Sıvılardaki hidrojen iyonu (H+) yoğunluğu, 0’dan 14’e kadar ifade edilen bir skalada gösterilen pH (potential of hydrogen) değerine göre, o sıvının asitlik derecesini belirler. 7 nötr durumdur. 7’den sıfıra doğru küçüldükçe asitlik, ondörde doğru büyüdükçe alkalilik derecesi artar. Her bir numara arasındaki fark, on kata tekabül eder.
Atardamar kanının pH’sı 7.4 yani hafif alkalidir. Vücut enerji üretimi sırasında (besinleri yakarken) sürekli hidrojen iyonu (H+) ve karbondioksit (CO2) üreterek, asitlik derecesini artırma potansiyeli taşır. Ama vücudumuz, pek çok konuda olduğu gibi, bu konuda da dengenin bozulmasına izin vermez.

Kaydedilmiş veri satırları:
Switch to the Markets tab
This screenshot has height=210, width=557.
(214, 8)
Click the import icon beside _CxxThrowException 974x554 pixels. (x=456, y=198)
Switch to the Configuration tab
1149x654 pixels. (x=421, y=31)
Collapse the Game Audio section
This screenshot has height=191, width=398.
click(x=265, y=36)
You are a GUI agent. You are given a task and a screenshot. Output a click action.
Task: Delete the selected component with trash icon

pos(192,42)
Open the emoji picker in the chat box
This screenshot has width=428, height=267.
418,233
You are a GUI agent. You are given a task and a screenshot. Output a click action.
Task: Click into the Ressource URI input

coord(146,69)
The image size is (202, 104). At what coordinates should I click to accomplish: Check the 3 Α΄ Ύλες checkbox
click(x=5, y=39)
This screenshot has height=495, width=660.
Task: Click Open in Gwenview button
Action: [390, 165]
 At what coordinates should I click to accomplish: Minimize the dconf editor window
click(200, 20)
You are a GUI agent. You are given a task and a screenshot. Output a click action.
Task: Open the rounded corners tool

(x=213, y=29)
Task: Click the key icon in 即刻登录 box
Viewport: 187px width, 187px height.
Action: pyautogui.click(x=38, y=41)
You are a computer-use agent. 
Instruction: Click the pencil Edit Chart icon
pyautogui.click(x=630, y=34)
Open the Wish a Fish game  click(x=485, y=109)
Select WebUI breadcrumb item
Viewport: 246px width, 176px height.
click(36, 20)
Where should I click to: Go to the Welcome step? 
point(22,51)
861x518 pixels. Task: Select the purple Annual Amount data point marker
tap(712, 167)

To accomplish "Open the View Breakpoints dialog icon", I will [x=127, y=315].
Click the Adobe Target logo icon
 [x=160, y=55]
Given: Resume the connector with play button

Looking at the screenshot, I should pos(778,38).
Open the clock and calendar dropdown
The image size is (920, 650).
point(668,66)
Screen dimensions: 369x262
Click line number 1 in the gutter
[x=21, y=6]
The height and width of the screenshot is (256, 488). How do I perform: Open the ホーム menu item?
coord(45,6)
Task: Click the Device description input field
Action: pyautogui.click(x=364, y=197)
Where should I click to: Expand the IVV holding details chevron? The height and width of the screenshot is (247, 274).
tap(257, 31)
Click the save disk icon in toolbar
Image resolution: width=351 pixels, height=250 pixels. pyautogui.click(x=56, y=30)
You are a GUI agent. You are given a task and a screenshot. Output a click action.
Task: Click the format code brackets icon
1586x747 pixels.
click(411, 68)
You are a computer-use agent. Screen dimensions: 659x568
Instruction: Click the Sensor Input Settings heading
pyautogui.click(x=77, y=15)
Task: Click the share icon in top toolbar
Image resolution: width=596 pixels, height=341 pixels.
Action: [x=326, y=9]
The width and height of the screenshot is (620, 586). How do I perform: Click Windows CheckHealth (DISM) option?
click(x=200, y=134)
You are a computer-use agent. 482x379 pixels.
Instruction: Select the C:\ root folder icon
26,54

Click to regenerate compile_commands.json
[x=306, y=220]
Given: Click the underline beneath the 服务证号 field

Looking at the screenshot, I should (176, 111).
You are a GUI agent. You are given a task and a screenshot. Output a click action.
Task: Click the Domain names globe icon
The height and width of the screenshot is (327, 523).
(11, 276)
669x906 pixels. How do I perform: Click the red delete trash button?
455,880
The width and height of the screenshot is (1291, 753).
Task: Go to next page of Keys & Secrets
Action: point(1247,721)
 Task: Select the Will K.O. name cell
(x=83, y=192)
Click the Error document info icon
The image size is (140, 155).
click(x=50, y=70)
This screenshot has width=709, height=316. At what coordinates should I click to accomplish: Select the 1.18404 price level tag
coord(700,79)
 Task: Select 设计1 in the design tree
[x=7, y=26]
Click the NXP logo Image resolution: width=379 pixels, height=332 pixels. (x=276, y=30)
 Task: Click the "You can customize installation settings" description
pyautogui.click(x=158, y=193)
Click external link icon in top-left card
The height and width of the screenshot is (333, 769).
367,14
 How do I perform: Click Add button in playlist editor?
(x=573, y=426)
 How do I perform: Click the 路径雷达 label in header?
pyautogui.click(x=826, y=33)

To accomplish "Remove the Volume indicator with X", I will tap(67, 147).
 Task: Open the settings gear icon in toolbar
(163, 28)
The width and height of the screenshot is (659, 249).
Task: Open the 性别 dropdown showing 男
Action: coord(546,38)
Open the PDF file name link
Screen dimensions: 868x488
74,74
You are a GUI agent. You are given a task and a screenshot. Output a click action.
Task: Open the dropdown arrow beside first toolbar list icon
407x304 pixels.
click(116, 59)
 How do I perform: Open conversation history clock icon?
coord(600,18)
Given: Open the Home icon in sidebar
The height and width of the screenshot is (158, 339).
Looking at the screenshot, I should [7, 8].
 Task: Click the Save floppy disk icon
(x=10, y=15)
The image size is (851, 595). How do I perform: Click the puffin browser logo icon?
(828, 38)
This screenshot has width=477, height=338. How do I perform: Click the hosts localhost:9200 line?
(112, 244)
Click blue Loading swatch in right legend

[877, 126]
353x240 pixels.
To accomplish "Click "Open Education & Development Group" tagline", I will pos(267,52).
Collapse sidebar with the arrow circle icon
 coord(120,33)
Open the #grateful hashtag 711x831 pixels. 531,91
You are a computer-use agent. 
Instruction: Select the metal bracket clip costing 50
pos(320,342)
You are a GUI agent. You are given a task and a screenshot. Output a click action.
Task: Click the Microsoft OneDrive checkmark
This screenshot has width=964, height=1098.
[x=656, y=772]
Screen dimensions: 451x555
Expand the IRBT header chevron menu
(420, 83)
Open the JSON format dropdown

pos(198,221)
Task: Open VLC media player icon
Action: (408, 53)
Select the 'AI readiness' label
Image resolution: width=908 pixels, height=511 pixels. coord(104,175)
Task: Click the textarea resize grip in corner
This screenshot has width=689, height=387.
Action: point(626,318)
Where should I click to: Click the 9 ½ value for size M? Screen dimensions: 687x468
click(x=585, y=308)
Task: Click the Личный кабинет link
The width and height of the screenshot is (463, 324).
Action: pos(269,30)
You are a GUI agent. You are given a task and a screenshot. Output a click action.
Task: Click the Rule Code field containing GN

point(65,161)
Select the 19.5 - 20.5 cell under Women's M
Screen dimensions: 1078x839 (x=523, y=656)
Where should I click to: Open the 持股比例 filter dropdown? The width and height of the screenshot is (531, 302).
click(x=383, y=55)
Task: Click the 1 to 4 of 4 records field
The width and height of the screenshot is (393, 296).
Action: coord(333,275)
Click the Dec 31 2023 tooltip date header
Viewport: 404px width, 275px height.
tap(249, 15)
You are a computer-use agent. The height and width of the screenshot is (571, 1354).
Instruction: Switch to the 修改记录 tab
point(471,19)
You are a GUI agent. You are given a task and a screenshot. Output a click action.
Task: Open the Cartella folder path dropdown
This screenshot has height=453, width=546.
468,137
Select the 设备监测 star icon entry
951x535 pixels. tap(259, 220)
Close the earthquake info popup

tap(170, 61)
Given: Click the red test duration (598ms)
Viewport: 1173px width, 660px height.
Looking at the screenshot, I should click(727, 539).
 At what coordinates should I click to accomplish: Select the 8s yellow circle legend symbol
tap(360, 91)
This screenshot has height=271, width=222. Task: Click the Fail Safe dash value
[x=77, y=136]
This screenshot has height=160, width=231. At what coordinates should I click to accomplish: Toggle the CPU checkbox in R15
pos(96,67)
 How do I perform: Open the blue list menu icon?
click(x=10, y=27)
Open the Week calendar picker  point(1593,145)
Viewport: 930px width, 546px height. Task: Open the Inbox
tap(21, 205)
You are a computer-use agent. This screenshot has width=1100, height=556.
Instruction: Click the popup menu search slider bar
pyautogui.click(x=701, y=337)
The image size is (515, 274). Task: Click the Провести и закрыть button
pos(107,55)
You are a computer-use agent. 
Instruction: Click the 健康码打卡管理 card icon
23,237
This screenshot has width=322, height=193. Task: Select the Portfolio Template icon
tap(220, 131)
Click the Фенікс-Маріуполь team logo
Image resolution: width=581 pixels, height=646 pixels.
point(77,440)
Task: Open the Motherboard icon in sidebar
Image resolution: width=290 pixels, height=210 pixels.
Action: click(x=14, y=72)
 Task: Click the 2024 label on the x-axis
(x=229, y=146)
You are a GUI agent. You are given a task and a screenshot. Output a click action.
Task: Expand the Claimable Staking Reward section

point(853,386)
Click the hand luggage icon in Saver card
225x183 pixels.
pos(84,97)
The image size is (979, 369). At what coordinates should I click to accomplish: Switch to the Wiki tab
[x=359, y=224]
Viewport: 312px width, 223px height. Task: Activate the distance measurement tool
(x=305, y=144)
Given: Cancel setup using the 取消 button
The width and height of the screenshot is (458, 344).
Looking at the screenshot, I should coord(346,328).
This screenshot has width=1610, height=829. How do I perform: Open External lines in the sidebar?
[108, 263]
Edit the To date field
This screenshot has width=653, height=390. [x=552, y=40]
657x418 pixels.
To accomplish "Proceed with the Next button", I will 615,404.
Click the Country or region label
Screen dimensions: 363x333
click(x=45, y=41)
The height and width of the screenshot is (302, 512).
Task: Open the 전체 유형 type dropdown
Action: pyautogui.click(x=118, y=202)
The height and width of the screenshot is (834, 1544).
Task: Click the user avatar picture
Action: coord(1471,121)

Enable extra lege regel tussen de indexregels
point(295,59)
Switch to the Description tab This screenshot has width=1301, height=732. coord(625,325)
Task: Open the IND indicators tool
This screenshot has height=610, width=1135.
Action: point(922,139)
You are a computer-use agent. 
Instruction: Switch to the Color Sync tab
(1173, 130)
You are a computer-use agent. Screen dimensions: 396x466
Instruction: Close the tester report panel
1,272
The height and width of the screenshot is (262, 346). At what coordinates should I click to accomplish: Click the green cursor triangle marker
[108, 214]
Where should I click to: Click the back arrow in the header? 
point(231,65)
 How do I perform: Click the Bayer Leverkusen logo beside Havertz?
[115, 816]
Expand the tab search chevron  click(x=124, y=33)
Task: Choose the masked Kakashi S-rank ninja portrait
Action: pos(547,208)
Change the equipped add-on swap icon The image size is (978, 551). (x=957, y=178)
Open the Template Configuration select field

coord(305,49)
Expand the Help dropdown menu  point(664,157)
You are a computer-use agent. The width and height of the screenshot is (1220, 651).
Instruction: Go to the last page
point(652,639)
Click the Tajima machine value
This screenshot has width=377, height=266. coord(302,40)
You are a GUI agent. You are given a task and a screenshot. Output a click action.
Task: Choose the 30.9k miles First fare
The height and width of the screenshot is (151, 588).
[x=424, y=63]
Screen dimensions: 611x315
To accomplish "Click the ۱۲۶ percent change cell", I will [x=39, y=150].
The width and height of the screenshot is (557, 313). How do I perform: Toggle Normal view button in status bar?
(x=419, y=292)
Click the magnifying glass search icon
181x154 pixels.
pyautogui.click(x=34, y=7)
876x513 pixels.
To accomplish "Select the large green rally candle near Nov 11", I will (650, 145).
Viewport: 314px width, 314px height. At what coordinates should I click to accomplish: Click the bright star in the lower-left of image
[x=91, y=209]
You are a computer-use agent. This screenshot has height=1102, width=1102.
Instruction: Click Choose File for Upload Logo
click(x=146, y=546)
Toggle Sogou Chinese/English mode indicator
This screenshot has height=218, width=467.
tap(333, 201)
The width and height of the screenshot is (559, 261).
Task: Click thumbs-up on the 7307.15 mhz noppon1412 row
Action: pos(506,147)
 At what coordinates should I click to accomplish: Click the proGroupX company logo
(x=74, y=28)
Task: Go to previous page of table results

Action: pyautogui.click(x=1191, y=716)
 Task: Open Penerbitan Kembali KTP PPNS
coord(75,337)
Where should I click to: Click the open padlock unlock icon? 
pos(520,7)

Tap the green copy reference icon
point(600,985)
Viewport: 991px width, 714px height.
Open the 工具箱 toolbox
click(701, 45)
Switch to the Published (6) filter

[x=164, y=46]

◆ Okuduklarınızı Uygulayın:
**A.** pH konulu metne göre atardamar kanının pH değeri kaçtır?
**B.** pH konulu metni, son cümlesinden itibaren devam ettirerek yazınız.
Satırlar, alıntılanan metinden bağımsız, ayrı bir malzemedir.

◆ Görev Sonuçları:
**A.** Atardamar kanının pH değeri 7.4'tür.

**B.**
Ancak pH 6.9-7.8 arasında kalacak şekilde 0.5 kadarlık bir sapma olabilir. İster asit, ister alkali, her iki yöne daha fazla sapma, önemli sorunlara yol açar. pH 6.8’in altına iner yada tam tersi 8.0’in üstüne çıkarsa, yaşam ancak saatlerle sınırlıdır. Kısacası, vücut atardamar pH’sını 7.4’te tutma konusunda çok kararlıdır. Bunu sağlayabilmek için hayli donanımlıdır. Bu kabaca üç mekanizmayla başarılır:
• İlki, saniyeler içinde devreye giren tampon sistemleridir. Vücuttaki bikarbonat ve fosfat, ortamdaki H+ yoğunluğuna göre hidrojeni bağlar yada serbest bırakır. Proteinler de gereğinde bu işlevi üstlenir ama daha yavaştır.
• İkinci mekanizma, solunumla CO2’in uzaklaştırılmasıdır. Dakikalar içinde, beyin sapındaki solunum merkezi, solunum hızını ayarlar. Solunum, kandaki pH arttıkça yavaşlarken, pH azaldıkça hızlanır.
• Mekanizmalardan en güçlü olan üçüncüsü, saatler içinde devreye girer. Fazla asitler böbreklerden atılır. Asit fazlalığı ne kadar çoksa, idrarla o kadar çok, ne kadar azsa o kadar az asit atılır.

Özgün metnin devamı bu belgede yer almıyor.